> _Задание 1_
Перескажите короче или списком абзац фрагмента, начинающийся словами «Этот страх полностью пропал», сохранив его главные мысли.

> _Фрагмент документа_
------------------------------------

Раньше мне случалось испытывать страх (вероятно, тот же самый страх, какой познал Ницше, когда поверил, будто первым открыл идею вечного возвращения, идею вечного полдня), когда я слишком прямо двигался к ощущению непрерывности жизни, к тому, что рождение вовсе не было началом, а смерть не будет концом. Я чувствовал тогда усталость, беспредельный страх. И, разумеется, многие люди терпят жизнь, потому что в своем желании покоя верят в небытие, потому что убеждены в наступлении небытия - без сомнения, даже тогда, когда нехотя разделяют самые банальные положения философии и религии относительно бессмертия.
Из этого жуткого чувства бесконечности жизни исходят буддисты, чтобы предложить свою концепцию спасения как искоренения жизни, но не человеческой, а вечной, представляющей собой неопределенный цикл земных существований. Буддисты рассчитывают уничтожить "вечную жизнь", так как она является увековечиванием индивидуальной жизни.
Этот страх полностью пропал у меня, когда я познакомился и немножко понял индийские (и китайские) идеи, различие между "я" и "Я", между жизнью и сущностью, лишь пеной которой является жизнь, между бытием и тем, что по ту сторону бытия, между бытием и небытием, с одной стороны, и тем, что стоит за этой антиномией.
В последние дни я убедился, насколько в нас сильны суеверия, а также до чего слабы они во мне. У меня проскользнула смутная мысль: "А что, если и впрямь существует Бог, такой, о каком говорит катехизис? И существует Божий суд, и существуют рай и ад?" Мысль эта промелькнула, но не зацепилась во мне. Я не могу считать себя ответственным за мгновенные настроения, как и за тех призраков, которые во всякое время проскальзывают в сознании, что доказывает: сознание отнюдь не самая лучшая наша часть, оно переполнено никчемными, отвратительными вещами, мусором. И разве в обычное время мы без конца не становимся жертвами ассоциаций случайных идей, всякого дурацкого вздора?
Такие мысли возникали у меня раза два-три, и я их отмечаю для очистки совести. Но в самые последние мгновения ничего подобного не было.
Вплоть до предпоследних часов происходили вторжения и других мелочных тривиальных мыслей, но я воспринимал это без недовольства, с лучезарным настроением, разумеется, если они не слишком задерживались. И они действительно исчезали, едва возникнув.
Мне скажут: "Но ведь вы же не умерли, и ваше поведение доказывает: ваш "инстинкт" знал, что вы останетесь живы. Вы не были отмечены смертью, иначе чувствовали бы себя совсем по-другому. Будь вы отмечены ею, вы бы почувствовали, как на вас накатывают ее вестники, страх, тревога, сомнения. Вы не были бы так уверены в себе". Но, во-первых, есть множество примеров людей, которые действительно умерли и перед смертью были столь же спокойны, как я. А кроме того, все было за то, что я умру. Я остался жив лишь по случайности. Я принял тридцать сентиграммов люминала, а этой дозы более чем достаточно.

------------------------------------

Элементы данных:
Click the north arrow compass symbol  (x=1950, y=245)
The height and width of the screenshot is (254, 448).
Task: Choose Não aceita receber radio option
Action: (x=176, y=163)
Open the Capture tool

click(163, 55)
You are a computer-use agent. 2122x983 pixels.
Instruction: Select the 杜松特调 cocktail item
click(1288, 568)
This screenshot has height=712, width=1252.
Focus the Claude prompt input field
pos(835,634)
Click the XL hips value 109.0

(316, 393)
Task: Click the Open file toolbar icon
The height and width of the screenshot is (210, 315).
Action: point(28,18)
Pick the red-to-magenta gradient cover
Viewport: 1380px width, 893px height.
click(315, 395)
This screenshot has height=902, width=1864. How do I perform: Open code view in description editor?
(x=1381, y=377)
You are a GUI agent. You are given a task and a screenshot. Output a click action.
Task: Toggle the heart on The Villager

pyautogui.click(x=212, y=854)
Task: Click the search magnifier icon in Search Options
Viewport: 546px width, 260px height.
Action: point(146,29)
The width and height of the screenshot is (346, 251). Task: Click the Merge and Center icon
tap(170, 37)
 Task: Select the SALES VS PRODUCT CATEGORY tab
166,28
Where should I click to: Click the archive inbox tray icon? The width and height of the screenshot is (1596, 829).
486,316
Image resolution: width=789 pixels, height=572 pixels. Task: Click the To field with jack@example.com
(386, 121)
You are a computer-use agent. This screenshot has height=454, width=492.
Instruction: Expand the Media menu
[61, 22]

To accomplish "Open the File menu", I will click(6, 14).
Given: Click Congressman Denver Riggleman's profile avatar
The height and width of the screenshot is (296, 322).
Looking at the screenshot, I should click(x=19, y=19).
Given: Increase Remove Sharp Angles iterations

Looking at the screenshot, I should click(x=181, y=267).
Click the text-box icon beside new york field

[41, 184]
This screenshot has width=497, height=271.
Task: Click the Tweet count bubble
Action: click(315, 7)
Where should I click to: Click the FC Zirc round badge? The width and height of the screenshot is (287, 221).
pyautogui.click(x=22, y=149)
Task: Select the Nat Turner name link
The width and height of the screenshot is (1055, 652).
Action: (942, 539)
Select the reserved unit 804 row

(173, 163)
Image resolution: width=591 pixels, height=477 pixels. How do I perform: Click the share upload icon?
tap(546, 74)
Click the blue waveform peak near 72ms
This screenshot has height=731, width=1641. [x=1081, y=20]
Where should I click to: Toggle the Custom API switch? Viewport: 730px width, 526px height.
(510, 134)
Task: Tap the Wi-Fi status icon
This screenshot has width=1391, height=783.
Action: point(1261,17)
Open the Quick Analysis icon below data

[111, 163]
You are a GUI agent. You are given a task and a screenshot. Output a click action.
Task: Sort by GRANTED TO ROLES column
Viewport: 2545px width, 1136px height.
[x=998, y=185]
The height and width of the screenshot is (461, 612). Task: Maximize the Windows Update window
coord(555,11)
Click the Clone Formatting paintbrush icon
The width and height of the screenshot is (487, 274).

------------------------------------

> _Задание 2_
Повторите без изменений строки из записей от строки с «Click the blue waveform peak near 72ms» до строки с «coord(555,11)», включая обе.

> _Готовый ответ 1_
Страх полностью исчез после знакомства с индийскими (и китайскими) идеями и их частичного понимания. Речь о различии:
- между «я» и «Я»;
- между жизнью и сущностью, пеной которой жизнь лишь является;
- между бытием и тем, что по ту сторону бытия;
- между антиномией бытия и небытия и тем, что стоит за ней.

> _Готовый ответ 2_
Click the blue waveform peak near 72ms
This screenshot has height=731, width=1641. [x=1081, y=20]
Where should I click to: Toggle the Custom API switch? Viewport: 730px width, 526px height.
(510, 134)
Task: Tap the Wi-Fi status icon
This screenshot has width=1391, height=783.
Action: point(1261,17)
Open the Quick Analysis icon below data

[111, 163]
You are a GUI agent. You are given a task and a screenshot. Output a click action.
Task: Sort by GRANTED TO ROLES column
Viewport: 2545px width, 1136px height.
[x=998, y=185]
The height and width of the screenshot is (461, 612). Task: Maximize the Windows Update window
coord(555,11)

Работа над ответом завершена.